Q- My client took part in Employee Benefit Trust (“EBT”) planning, and HMRC missed the windows to open an enquiry on a PAYE/NIC basis, as well as issue any associated penalties. HMRC did raise a Corporation Tax (“CT”) enquiry into the original CT deduction claimed, which remains open. They have been invited to settle on the basis of voluntary restitution before 31st May 2018 otherwise there is the possibility of a Part 7A charge applying in April 2019. Why should my client consider this?
A- My client should strongly consider this opportunity, as in the current climate it may be the best way forwards for the client. In fact, HMRC is strongly encouraging settlement options to clients.The part 7A charge referred to is more commonly known as the ‘2019 loan charge’, which was introduced to target all outstanding loans (as at 5th April 2019), which were received through ‘a disguised remuneration tax avoidance scheme’.
HMRC considers most EBT planning to fall within this and intends to charge PAYE/NIC on the principal of outstanding loans.The only way to avoid the loan charge is to either settle with HMRC or repay the loan. HMRC has put in place provisions to ensure that only actual repayment is sufficient. Further, any other steps taken now in relation to the EBT will be subject to the Disguised Remuneration legislation in Part 7.
If my client registers to settle by 31st May, they will be able to use HMRC’s terms of settlements. Detailed settlement terms we also pushed on 7th November 2017 and are available on the Gov website. Put simply my client would pay PAYE/NIC on the contribution as per the years in which they were made.
The company would be able to keep the original CT deduction, and may even get a further CT deduction for the tax it pays now.

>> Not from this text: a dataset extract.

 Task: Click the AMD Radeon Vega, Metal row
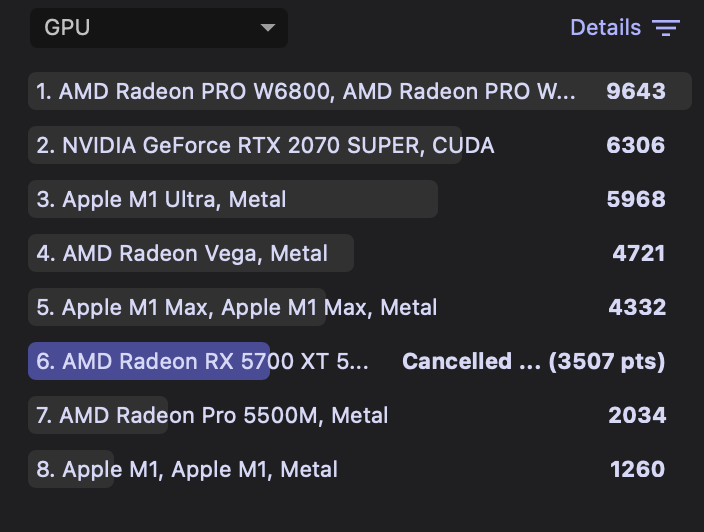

If the individual does not reimburse the company the PAYE/NIC paid, then a further s222 ITEPA 2003 charge will be applied.
However, there will be a credit for any tax paid over the years for beneficial loans as benefit in kinds. (Where there is either an overpayment claim in place or the client was within time to make such a claim). There will also be no late payment interest where HMRC has not opened enquiries as the settlement will be made on the basis of Voluntary Restitution.
Inheritance Tax charges will apply, but most clients choose to terminate the trust and pay an exit charge. HMRC can include this within their settlement offer, if required. Similar options are also available where the employer is no longer in a position to settle, and to the many taxpayers who used Contractor Loan Schemes, which are also caught by the 2019 loan charge.
There is also the interaction with Accelerated Payment Notices, and potential Follower Notices to consider where HMRC has protected their position. 31st May is swiftly approaching, and it would be prudent to register my client’s interest as soon as possible if they are interested in settling.